>> BEGIN Material provided

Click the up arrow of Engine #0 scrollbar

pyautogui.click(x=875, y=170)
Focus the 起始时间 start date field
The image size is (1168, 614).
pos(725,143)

>> END Material provided

Short problem: Pick out every line of the records that contains the word "arrow". Case counts.

Final answer:
Click the up arrow of Engine #0 scrollbar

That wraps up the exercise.